Bin mir gerade nicht sicher, ob das überhaupt die Fakultät ist. Jedenfalls, Fakultät von 100 berechnen macht eigentlich nur bei universalen Größenordnungen sinn.

Von mir aus können wir (auch) über das Speicherplatzverhalten diskutieren.

@ TO : Versuche zu verstehen, was dort passiert.


----------



## Meniskusschaden (22. Jul 2016)

njans hat gesagt.:


> Aufgabe 2: Fakultäten wachsen sehr schnell. Ein Datentyp (int, long, double, float) können nur einen gewissen Wertebereich abdecken. Bei int und long werden ab einer gewissen Größe die Zahlen plötzlich negativ. Einfach mal Werte berechnen und gucken, wann der folgende plötzlich negativ wird.
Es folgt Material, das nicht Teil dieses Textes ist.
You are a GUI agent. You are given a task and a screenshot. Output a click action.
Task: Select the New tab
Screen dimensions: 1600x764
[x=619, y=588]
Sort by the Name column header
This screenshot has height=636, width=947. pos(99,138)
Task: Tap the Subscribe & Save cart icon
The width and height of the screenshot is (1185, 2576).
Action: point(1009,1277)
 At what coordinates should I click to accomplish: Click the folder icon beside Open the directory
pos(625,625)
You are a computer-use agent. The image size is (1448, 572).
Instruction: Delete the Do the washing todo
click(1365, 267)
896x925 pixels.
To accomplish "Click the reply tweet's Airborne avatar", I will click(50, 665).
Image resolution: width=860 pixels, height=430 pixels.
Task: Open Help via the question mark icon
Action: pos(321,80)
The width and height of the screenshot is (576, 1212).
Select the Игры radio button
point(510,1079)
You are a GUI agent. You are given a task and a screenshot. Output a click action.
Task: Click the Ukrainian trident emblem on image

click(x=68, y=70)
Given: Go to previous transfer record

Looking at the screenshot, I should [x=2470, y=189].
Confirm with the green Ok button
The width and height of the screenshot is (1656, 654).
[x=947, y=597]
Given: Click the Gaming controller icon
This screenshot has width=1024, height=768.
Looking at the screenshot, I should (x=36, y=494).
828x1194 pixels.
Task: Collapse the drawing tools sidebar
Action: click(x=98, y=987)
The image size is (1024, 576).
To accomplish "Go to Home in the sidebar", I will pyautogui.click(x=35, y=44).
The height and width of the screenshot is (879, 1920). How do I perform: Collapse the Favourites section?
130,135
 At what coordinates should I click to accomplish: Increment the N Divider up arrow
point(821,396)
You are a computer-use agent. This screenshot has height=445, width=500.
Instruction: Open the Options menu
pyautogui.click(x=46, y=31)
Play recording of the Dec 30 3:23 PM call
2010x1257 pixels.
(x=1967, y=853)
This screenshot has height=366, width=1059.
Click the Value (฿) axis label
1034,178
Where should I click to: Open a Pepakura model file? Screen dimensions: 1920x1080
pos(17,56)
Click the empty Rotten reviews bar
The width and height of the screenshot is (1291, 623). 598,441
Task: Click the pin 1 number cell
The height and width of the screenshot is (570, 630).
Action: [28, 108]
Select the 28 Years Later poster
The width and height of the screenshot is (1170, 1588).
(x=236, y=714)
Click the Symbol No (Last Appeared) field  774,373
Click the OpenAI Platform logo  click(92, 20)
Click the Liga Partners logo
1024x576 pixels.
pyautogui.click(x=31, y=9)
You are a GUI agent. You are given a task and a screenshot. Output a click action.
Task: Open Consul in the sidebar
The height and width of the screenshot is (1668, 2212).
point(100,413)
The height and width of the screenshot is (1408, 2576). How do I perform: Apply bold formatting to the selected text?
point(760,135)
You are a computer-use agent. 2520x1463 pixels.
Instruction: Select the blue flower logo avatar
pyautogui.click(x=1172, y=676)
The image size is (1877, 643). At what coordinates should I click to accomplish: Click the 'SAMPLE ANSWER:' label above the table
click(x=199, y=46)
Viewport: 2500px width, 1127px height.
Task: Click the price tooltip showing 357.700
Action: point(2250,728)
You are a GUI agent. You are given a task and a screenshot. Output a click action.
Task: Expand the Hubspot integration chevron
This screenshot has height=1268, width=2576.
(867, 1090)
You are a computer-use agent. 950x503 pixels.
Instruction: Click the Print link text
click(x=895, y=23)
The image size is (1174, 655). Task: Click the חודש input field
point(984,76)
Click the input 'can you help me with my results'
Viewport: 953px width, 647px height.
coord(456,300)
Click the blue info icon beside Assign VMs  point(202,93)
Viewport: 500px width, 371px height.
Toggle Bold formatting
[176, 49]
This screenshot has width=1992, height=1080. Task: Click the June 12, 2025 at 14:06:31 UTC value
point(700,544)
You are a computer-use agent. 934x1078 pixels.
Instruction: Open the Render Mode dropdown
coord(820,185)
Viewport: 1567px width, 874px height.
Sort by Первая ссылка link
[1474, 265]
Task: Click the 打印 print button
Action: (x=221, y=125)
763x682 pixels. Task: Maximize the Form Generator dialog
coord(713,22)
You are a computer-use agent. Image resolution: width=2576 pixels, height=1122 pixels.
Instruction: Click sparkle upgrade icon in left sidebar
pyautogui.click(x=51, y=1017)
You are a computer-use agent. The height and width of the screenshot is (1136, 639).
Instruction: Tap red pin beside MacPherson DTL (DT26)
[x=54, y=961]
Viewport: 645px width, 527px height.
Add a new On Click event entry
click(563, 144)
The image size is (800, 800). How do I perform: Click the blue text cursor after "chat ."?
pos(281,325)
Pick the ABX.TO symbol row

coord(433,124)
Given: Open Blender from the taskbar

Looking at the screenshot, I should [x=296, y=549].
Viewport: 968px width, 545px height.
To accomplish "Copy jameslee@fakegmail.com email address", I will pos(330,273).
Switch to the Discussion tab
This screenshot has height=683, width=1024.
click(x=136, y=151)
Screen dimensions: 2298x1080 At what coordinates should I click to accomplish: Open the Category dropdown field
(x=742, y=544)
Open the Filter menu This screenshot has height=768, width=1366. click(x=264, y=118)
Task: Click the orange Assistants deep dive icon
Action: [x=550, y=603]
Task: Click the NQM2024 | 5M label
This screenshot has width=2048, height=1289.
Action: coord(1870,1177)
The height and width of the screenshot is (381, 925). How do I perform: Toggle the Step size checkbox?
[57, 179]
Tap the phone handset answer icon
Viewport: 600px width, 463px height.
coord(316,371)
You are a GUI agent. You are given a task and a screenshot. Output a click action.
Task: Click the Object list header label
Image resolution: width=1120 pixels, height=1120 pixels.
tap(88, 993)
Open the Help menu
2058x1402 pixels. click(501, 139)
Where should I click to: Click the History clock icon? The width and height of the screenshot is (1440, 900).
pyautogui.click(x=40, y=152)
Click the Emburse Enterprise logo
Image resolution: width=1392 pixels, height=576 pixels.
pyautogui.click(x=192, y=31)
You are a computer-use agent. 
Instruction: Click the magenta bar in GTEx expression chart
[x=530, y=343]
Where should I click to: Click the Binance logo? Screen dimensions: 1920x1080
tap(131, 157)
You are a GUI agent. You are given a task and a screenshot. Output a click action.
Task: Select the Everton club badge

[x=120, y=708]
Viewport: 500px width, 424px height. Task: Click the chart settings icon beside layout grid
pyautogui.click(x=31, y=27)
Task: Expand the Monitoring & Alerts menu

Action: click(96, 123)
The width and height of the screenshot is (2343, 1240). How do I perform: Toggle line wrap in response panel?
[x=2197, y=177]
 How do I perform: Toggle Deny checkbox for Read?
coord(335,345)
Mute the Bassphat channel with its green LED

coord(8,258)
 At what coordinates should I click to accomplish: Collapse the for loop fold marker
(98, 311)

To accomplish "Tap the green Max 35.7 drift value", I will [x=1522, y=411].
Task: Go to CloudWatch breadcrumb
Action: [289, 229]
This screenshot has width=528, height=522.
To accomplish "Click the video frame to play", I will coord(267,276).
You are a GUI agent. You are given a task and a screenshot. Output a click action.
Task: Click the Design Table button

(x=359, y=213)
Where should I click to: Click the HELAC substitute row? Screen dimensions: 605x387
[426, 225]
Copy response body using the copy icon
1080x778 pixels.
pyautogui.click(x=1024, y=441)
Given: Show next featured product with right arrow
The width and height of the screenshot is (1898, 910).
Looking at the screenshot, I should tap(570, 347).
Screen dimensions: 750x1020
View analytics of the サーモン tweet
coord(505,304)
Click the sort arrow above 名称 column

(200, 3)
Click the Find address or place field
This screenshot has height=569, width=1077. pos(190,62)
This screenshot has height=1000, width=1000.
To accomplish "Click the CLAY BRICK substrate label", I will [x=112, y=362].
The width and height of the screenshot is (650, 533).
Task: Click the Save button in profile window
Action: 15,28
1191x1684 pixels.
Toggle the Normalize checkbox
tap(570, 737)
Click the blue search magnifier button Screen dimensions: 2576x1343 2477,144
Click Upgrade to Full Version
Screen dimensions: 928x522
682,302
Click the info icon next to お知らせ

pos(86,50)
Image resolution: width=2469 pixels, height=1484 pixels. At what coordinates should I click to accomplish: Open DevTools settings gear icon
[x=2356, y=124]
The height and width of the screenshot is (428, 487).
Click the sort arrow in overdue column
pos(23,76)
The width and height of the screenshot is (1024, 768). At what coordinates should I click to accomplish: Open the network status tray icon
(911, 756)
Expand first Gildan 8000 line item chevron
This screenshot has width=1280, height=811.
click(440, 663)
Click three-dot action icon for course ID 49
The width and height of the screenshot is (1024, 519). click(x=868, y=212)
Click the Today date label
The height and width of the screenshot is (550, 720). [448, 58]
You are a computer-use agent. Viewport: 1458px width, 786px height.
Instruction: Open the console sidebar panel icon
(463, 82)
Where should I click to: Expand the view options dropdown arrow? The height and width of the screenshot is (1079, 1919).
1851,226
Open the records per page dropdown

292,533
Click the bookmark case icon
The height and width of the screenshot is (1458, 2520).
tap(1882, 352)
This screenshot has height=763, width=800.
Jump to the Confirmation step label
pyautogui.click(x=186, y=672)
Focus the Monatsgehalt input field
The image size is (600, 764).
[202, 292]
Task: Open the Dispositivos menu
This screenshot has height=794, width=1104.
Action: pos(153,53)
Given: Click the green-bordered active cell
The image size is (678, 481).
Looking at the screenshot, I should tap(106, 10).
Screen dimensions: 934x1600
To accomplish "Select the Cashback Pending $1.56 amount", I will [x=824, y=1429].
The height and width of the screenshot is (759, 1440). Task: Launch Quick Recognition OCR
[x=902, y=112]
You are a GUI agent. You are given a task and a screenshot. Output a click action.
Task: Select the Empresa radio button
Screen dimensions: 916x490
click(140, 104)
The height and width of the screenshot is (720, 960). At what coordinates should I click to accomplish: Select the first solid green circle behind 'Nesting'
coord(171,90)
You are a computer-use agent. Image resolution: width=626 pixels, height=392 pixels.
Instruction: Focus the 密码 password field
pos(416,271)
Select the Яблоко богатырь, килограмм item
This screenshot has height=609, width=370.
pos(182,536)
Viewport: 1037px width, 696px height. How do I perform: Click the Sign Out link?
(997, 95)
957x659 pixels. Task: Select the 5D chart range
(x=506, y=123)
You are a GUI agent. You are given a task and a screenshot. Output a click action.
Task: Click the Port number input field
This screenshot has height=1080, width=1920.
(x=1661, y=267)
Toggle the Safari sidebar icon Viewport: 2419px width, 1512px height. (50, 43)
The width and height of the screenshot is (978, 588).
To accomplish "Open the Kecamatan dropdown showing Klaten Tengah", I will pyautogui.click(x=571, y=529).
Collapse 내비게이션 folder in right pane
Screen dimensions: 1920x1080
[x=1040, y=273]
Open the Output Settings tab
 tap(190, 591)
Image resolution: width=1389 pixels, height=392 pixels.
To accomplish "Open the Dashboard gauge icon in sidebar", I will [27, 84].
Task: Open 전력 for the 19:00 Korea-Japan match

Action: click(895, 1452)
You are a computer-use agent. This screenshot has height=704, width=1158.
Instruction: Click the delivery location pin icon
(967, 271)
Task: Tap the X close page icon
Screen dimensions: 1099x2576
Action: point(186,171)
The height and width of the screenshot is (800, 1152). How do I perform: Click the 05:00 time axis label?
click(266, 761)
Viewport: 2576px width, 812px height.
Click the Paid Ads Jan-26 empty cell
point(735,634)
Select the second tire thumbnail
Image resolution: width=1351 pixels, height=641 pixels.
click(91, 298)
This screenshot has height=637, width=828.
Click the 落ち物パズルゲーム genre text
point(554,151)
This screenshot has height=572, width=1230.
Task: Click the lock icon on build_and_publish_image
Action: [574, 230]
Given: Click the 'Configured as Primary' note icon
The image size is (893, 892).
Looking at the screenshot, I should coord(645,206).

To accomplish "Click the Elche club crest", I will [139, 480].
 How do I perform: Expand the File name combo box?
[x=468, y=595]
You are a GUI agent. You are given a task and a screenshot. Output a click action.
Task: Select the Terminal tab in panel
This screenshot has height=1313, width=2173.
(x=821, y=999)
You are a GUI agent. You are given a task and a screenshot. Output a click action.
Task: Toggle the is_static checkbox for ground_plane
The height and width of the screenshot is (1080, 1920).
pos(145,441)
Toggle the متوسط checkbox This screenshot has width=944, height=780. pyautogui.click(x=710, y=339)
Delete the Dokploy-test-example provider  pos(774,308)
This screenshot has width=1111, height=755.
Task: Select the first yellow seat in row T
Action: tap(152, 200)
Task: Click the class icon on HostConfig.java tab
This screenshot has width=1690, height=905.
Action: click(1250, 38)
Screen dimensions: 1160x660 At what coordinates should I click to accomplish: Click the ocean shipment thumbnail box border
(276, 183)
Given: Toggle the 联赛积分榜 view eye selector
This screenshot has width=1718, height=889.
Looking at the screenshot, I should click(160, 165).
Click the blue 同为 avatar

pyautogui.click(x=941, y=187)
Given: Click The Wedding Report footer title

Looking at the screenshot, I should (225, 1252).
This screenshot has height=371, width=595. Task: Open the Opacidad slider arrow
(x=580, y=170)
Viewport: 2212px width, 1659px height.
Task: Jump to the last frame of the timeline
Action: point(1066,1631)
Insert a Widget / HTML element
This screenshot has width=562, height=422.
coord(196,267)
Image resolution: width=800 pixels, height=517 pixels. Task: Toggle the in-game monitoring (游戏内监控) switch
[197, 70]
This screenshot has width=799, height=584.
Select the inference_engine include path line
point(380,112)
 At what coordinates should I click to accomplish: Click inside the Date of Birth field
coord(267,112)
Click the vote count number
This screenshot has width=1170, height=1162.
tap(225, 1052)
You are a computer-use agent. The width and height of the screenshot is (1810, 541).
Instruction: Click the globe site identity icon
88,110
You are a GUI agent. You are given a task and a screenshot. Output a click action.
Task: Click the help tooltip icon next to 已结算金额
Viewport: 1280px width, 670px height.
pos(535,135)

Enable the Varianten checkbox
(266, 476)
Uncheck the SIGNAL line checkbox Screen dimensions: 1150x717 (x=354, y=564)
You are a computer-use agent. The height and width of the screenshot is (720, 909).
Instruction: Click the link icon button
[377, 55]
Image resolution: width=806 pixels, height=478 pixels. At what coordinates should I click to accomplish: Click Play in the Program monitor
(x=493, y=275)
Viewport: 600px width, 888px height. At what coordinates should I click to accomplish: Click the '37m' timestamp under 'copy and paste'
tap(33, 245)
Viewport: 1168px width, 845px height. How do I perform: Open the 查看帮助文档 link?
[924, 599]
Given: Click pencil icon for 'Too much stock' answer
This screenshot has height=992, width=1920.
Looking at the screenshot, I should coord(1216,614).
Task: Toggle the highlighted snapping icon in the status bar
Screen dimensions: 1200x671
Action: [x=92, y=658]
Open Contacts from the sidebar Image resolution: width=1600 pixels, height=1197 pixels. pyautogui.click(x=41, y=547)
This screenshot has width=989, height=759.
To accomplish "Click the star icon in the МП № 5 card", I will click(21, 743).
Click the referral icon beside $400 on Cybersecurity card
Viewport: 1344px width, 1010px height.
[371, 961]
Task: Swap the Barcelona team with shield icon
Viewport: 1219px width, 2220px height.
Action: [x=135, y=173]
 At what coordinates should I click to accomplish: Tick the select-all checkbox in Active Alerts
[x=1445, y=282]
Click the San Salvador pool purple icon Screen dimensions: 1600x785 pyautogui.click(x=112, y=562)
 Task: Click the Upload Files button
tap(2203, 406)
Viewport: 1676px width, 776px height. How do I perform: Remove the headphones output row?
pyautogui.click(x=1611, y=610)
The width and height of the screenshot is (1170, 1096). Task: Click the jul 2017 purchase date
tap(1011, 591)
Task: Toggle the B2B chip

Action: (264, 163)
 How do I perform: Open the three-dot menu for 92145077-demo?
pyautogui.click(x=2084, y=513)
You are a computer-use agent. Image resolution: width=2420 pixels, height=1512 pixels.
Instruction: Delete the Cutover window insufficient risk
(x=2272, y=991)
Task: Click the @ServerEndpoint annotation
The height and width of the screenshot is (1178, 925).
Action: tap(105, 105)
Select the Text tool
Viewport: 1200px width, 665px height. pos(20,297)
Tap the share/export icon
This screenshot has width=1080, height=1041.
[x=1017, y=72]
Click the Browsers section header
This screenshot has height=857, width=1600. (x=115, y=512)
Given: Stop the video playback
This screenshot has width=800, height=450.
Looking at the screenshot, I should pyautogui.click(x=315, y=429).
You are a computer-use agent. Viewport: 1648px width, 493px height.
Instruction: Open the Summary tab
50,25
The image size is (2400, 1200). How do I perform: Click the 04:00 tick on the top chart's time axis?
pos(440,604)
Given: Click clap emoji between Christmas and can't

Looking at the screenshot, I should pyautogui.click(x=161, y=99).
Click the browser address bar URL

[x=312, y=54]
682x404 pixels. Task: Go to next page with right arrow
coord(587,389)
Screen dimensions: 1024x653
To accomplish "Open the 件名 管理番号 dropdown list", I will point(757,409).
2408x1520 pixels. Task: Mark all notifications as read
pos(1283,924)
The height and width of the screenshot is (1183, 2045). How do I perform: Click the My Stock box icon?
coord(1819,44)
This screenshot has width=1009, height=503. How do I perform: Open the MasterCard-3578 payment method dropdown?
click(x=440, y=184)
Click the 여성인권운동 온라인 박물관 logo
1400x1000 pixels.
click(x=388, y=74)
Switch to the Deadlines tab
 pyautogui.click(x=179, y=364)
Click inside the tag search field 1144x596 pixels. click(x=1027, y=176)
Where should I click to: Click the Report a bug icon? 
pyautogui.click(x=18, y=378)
InfectedBytes hat gesagt.:


> Ein int hat eben nur eine feste Größe von 32 Bit und damit lassen sich nur Zahlen im Bereich von etwa -2 Milliarden bis +2 Milliarden darstellen. Irgendwann wird deine Fakultätsfunktion eben zwei Zahlen multiplizieren, welche eben nicht mehr durch einen int darstellbar sind. Es wird zu einem Overflow kommen und plötzlich ist das Ergebnis kleiner als der vorherige Wert.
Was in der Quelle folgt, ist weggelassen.